+++ DATA SUPPLIED

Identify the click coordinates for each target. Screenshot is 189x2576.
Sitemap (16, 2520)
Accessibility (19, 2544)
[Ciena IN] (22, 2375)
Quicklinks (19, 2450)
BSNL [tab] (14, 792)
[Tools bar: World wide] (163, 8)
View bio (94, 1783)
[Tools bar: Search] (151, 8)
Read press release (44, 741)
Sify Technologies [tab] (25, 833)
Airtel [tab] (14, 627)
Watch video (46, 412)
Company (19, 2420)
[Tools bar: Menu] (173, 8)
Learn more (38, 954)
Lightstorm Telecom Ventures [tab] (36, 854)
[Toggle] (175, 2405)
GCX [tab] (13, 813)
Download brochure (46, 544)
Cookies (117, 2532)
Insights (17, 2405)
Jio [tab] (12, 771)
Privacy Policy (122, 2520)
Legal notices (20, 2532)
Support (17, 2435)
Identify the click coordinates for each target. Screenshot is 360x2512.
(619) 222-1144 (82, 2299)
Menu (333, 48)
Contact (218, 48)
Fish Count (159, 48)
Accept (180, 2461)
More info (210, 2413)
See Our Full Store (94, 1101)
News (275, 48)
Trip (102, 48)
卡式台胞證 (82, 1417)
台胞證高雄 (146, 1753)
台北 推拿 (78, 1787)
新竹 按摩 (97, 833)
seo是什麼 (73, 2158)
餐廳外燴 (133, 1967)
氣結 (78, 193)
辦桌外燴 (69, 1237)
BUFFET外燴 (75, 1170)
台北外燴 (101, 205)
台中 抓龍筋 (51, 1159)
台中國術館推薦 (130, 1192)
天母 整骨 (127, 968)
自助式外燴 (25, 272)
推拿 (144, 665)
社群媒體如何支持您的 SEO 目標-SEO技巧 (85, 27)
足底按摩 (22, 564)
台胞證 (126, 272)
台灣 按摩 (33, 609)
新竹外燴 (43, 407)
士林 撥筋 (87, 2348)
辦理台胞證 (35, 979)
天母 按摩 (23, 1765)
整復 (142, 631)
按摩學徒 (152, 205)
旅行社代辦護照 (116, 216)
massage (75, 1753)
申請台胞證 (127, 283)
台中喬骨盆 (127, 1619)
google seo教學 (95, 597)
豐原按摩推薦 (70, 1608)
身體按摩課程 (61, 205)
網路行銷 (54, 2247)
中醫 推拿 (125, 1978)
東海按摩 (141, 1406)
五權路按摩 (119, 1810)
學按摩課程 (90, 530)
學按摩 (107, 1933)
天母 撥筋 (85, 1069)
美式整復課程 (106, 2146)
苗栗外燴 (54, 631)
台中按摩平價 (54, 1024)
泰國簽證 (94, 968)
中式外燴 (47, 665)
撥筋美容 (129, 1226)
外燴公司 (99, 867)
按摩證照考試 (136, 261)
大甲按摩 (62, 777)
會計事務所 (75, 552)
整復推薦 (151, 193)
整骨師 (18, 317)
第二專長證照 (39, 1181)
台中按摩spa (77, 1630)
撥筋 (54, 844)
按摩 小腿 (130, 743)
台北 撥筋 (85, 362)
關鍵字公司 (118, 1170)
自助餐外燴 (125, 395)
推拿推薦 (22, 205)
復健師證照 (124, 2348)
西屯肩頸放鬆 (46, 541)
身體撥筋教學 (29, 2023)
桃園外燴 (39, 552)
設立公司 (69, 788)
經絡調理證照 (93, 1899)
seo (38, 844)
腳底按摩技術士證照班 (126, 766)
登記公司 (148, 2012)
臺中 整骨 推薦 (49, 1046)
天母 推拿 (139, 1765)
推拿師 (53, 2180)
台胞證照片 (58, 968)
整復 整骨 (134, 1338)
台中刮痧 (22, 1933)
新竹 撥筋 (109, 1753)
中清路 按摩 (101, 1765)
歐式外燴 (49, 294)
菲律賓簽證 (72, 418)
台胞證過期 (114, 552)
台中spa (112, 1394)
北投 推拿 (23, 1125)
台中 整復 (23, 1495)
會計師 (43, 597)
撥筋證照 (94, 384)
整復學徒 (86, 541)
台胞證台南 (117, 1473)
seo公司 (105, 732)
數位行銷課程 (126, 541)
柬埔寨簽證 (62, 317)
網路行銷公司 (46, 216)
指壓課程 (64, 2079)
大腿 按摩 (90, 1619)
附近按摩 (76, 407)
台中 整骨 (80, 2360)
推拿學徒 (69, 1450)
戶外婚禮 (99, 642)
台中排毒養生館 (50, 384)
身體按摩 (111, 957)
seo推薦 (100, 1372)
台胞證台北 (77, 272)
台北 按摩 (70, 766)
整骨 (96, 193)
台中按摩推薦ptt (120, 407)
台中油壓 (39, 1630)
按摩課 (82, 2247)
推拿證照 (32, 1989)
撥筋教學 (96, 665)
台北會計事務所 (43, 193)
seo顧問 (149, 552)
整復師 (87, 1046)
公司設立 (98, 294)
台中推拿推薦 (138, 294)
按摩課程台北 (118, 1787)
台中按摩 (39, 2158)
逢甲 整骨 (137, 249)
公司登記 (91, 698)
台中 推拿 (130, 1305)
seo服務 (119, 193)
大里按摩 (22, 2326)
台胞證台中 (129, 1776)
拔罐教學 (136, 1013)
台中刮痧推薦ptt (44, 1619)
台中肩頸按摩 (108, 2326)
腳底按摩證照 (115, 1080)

++++++

# EXERCISE AIM
From the data above, copy each line that has the string "target".

# SOLUTION TO THE EXERCISE
Identify the click coordinates for each target. Screenshot is 189x2576.
Identify the click coordinates for each target. Screenshot is 360x2512.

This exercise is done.